== AUSGANGSDATEN ==
______________________________

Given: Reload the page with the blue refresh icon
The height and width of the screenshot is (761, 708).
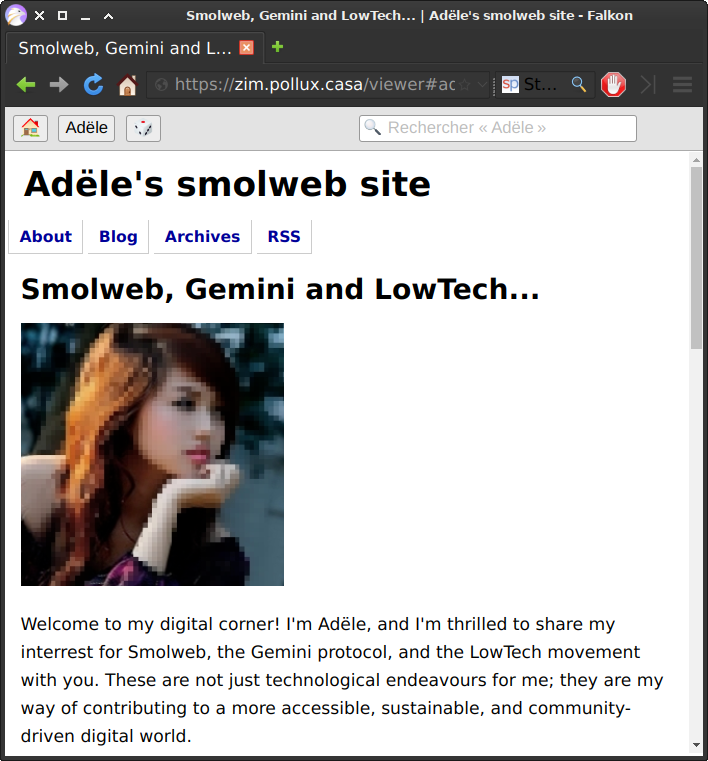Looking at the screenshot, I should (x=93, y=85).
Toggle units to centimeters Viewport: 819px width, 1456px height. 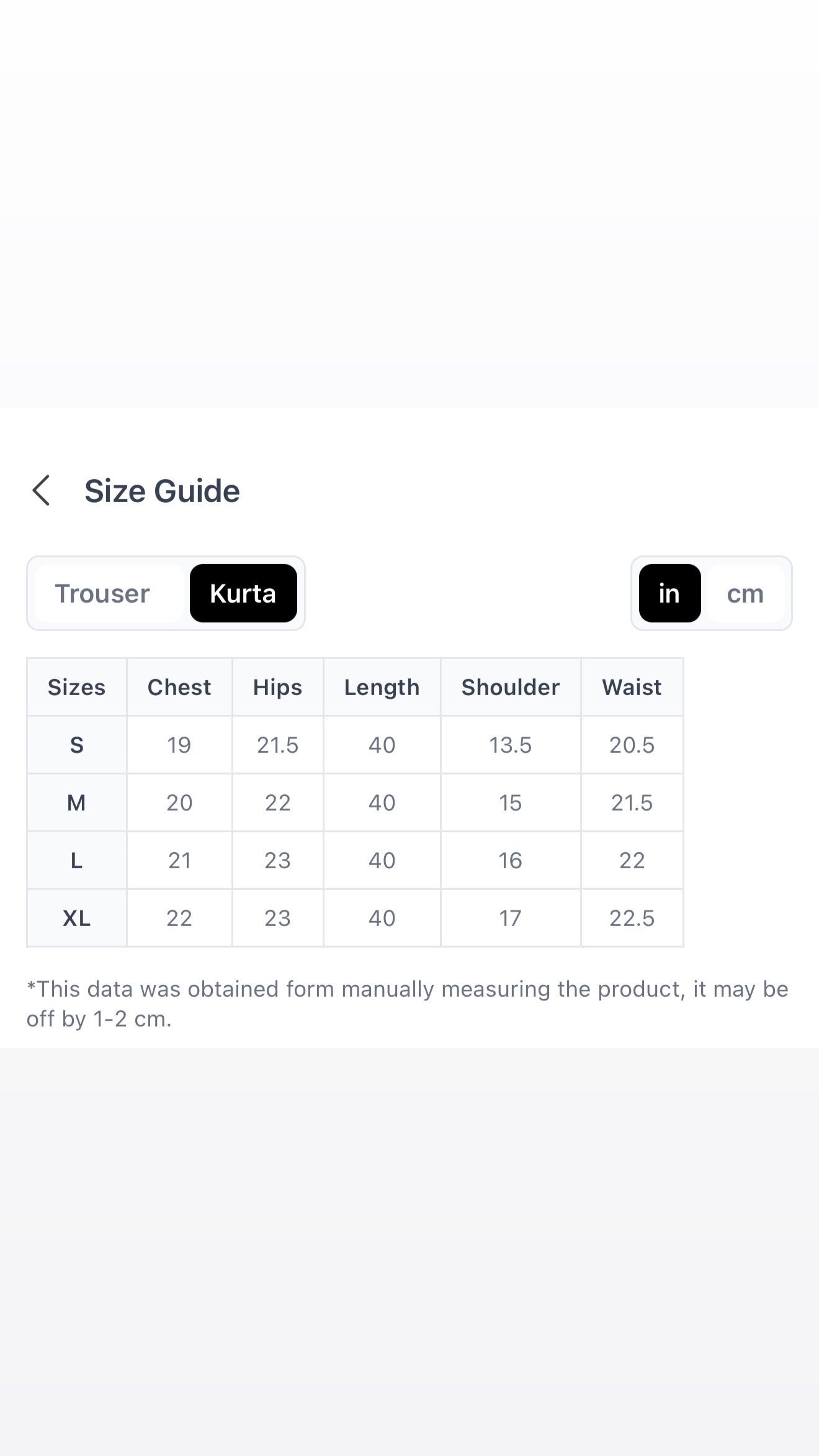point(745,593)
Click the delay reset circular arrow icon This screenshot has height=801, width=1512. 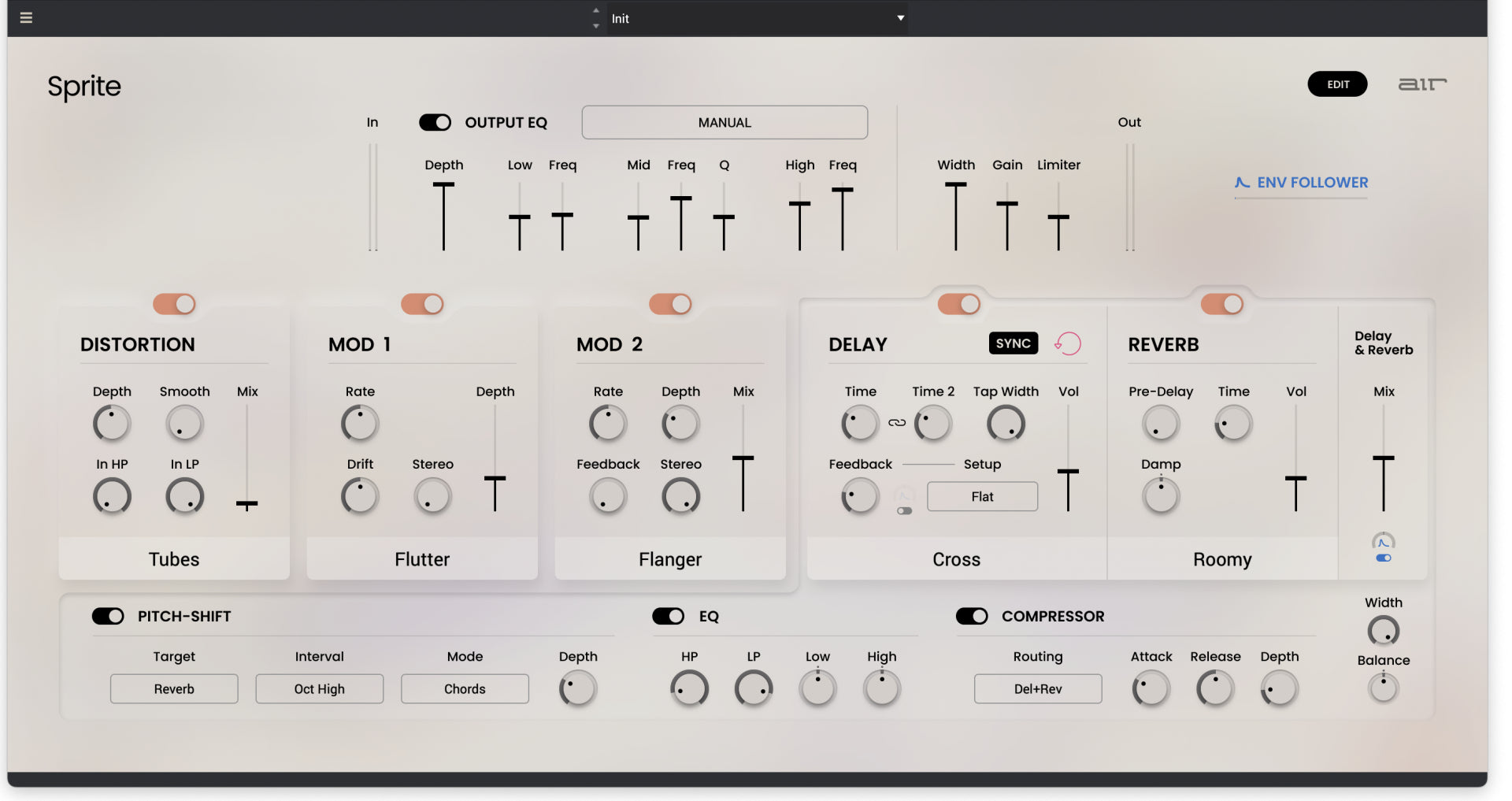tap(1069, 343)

______________________________

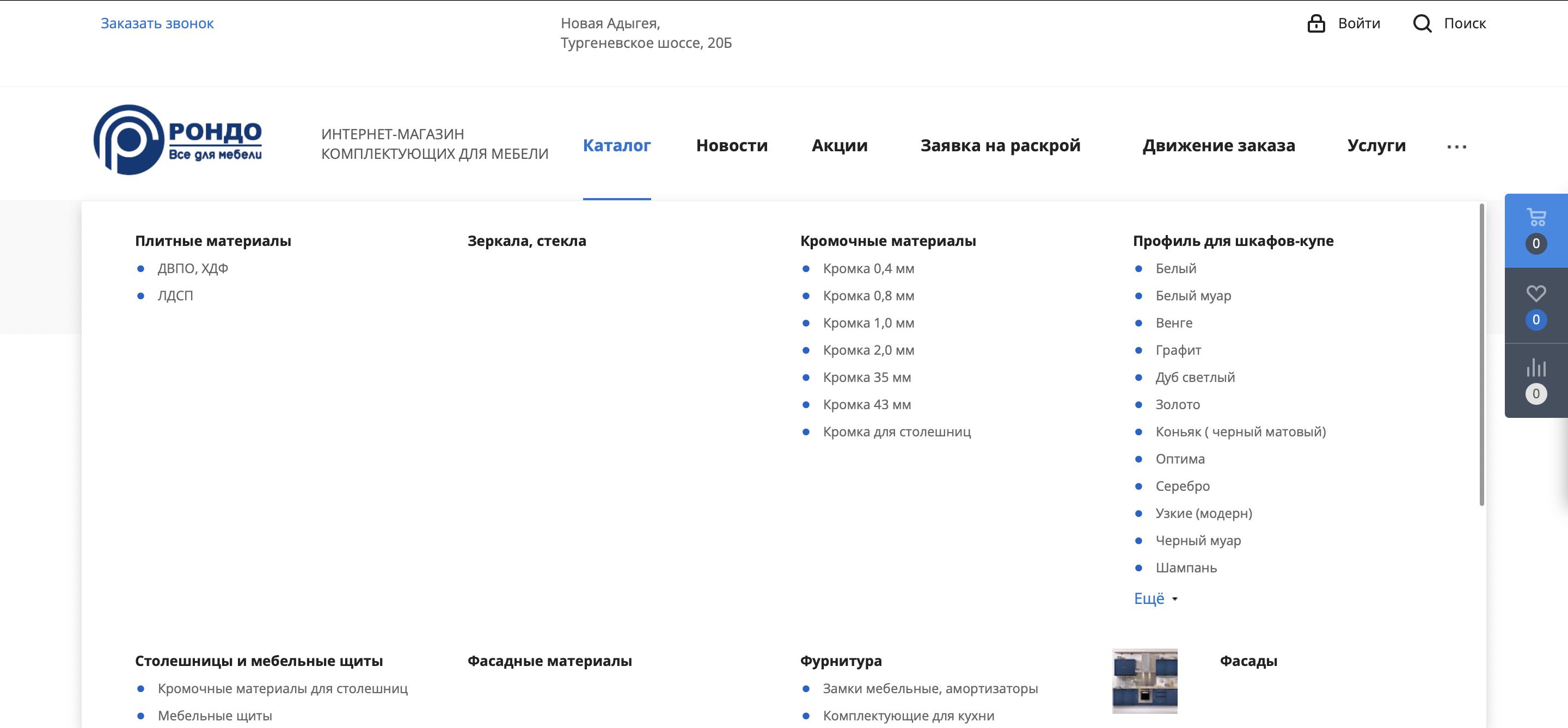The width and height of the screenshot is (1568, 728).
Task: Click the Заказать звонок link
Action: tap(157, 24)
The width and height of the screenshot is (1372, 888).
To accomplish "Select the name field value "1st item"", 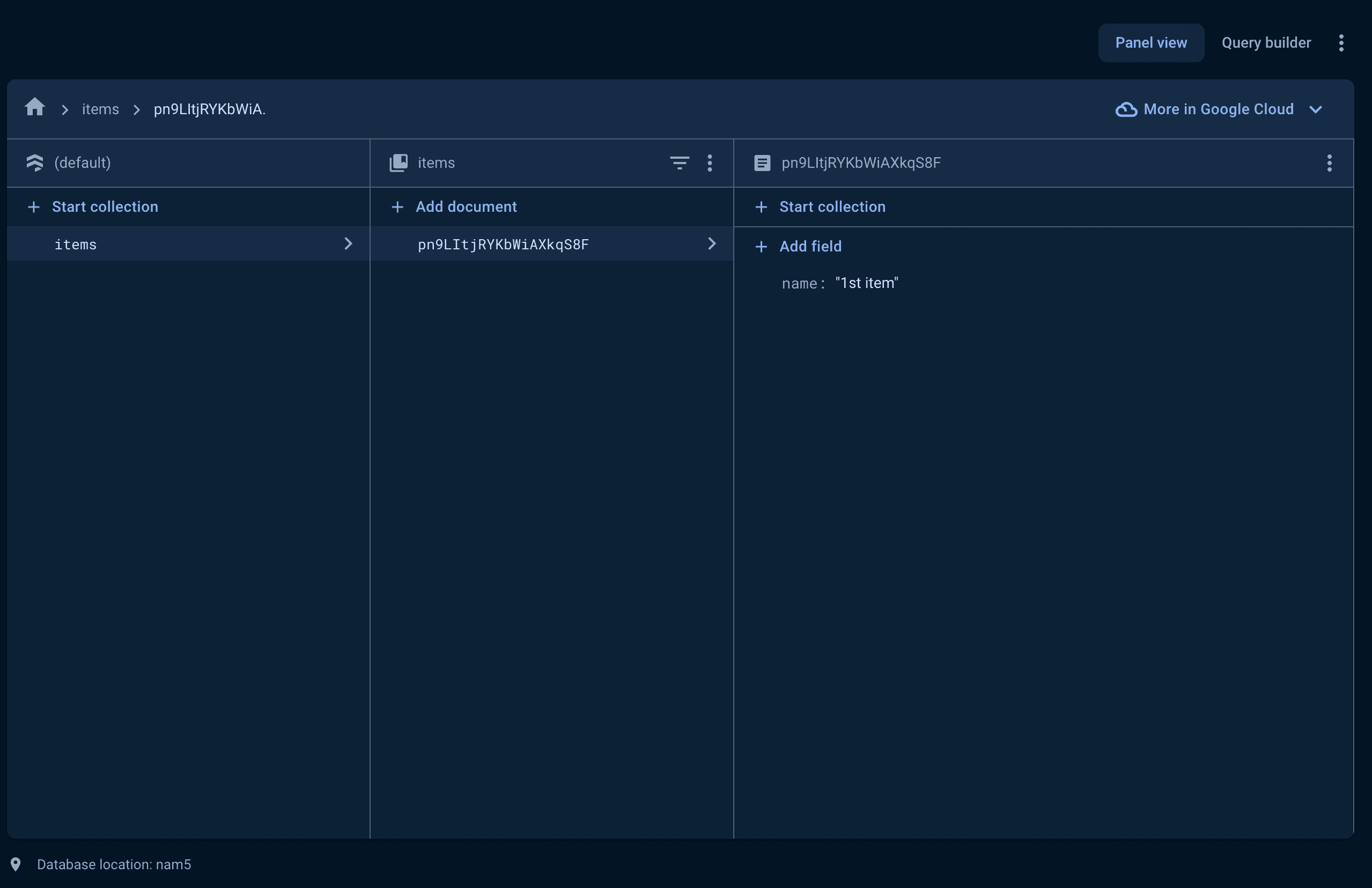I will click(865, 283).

______________________________

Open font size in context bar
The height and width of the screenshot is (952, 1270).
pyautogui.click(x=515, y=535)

______________________________

== AUFGABE ==
Stelle bitte die Zeilen von der Zeile mit „Open font size in context bar" bis zur Zeile mit „pyautogui.click(x=515, y=535)", beide eingeschlossen, als nummerierte Liste dar. Leerzeilen lässt du weg.

== ERGEBNIS ==
1. Open font size in context bar
2. The height and width of the screenshot is (952, 1270).
3. pyautogui.click(x=515, y=535)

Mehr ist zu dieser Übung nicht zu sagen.